Lazarillo
Es de esperar que el auténtico geronticidio registrado en
las residencia para mayores de España tenga consecuencias en la gestión futura
de esos centros. No se puede permitir que ocurra otra vez lo que ha sucedido.
Si restamos los 19.400 ancianos fallecidos en España como consecuencia de la
pandemia, el número total de víctimas queda sumamente reducido. Esa cifra corresponde a la de nuestros mayores –insisto, aquellos que levantaron el país
después de una guerra y una posguerra atroces- fallecidos en las
residencias y geriátricos de todo el país, con un número de muertes tan
escandaloso como el que se dio en la Comunidad de Madrid, más de 6.000.
Posiblemente –por las condiciones en que se produjeron esos fallecimientos, en
la soledad y la clausura absolutas-, nunca tengamos constancia de la magnitud e
intensidad de la tragedia. Es de recordar que hubo que recoger en no pocos
casos los cadáveres de las víctimas en sus propias habitaciones. Sin embargo, a
pesar de tan dramáticos episodios, es conveniente fijarnos en la excepciones
que se han encontrado en medio de tan desolador balance.
Una de ellas la encontramos en
la mayor residencia asturiana, la llamada Residencia Mixta de Gijón, con más de
300 internos y ni un solo fallecido. Asturias fue la comunidad autónoma que más
test PCR realizó por cada mil habitantes
y la que más invierte en sanidad pública en proporción a su presupuesto:
el 39,30 por ciento (no gobierna la derecha).
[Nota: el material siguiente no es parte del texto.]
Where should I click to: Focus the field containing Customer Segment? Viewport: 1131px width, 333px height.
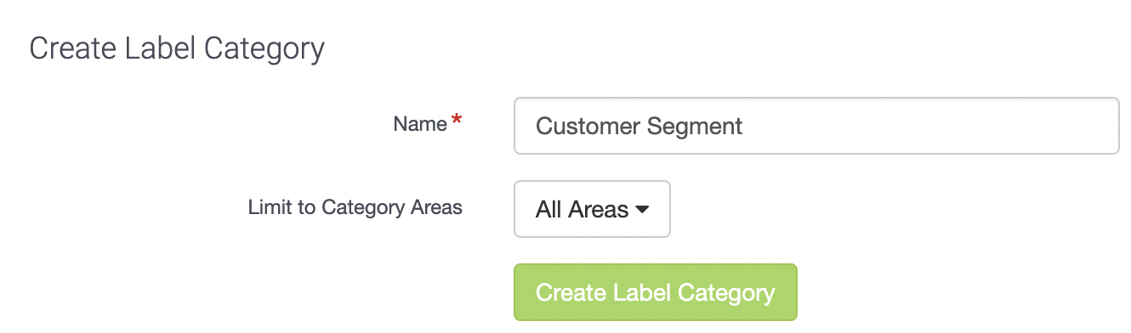click(816, 126)
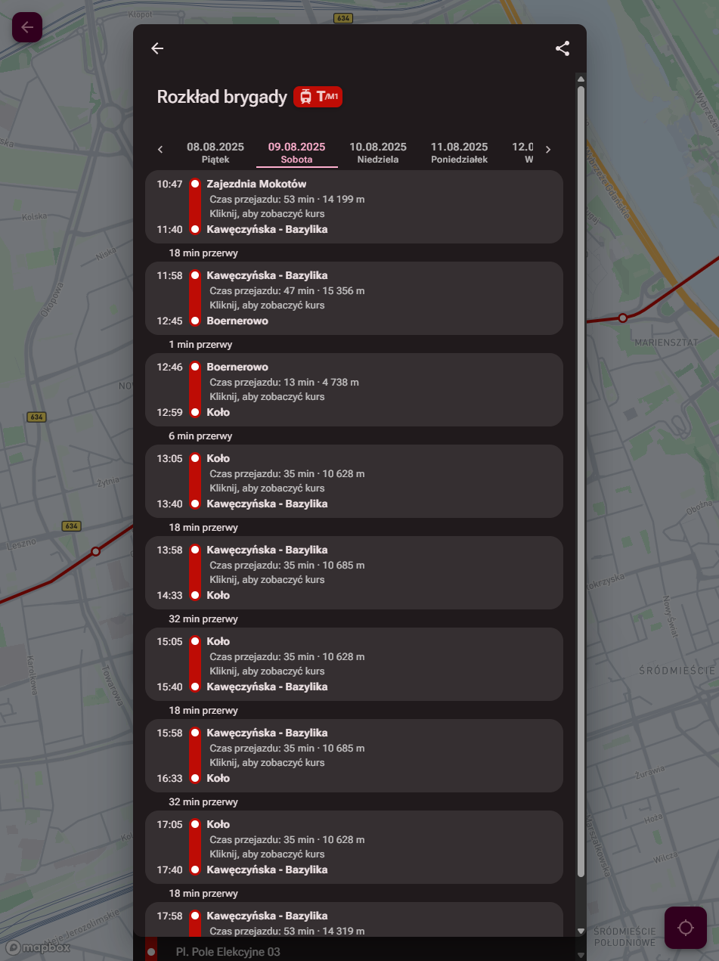
Task: Select the 09.08.2025 Sobota tab
Action: (296, 152)
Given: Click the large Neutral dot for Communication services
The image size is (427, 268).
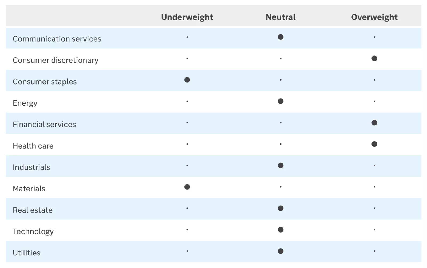Looking at the screenshot, I should pyautogui.click(x=280, y=37).
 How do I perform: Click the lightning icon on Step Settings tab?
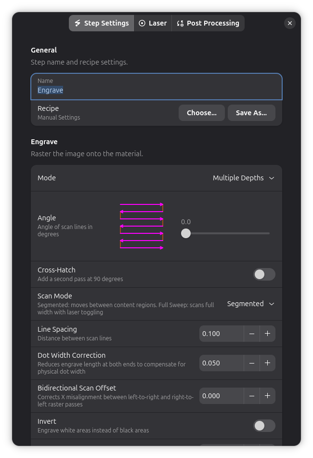click(x=78, y=23)
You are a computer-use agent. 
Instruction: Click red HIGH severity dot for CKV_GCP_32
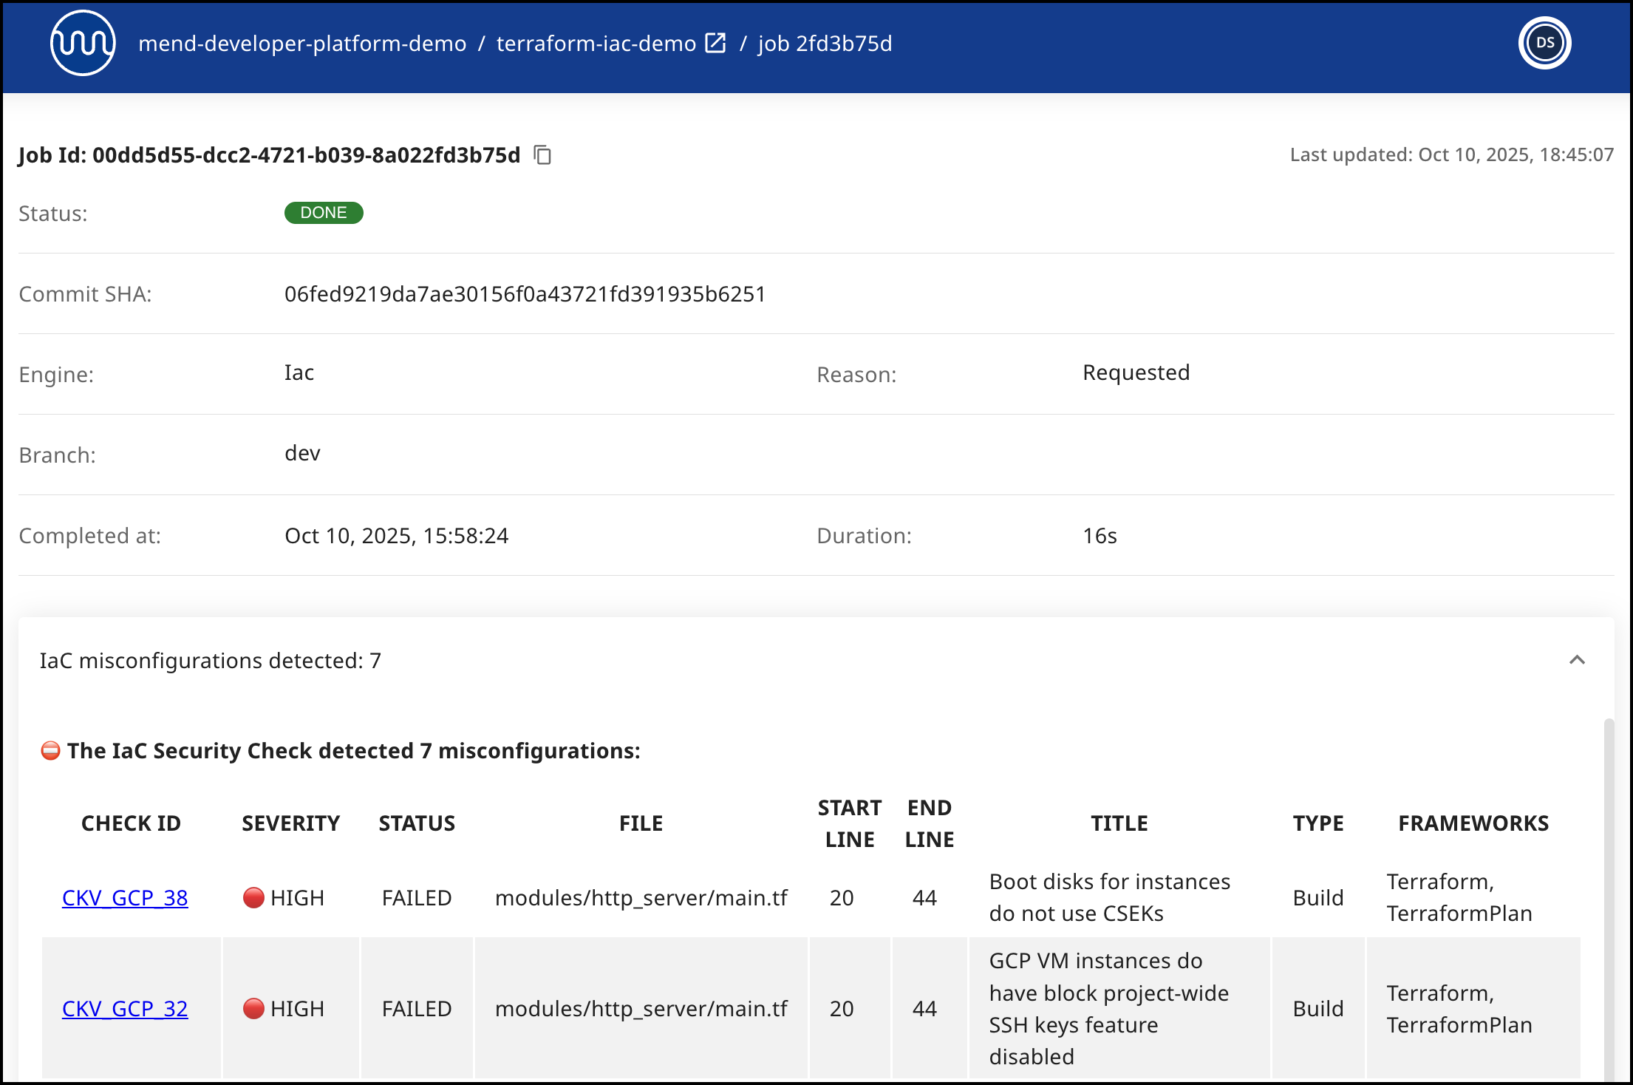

Creo que el Gobierno de la nación y todos aquellos
gobiernos autónomicos que se precien deberían estar obligados a saber cómo lo
ha hecho esta residencia pública gijonesa, dirigida por Victoria Garcia, a la
que hay que felicitar por su labor porque, entre tanto desastre, su centro nos hace creer en la esperanza: esto es, en el respeto y atención que merecen hasta el fin de sus días nuestro mayores y que ignoran todas aquellas empresas y gobiernos autonómicos que negocian con su ancianidad.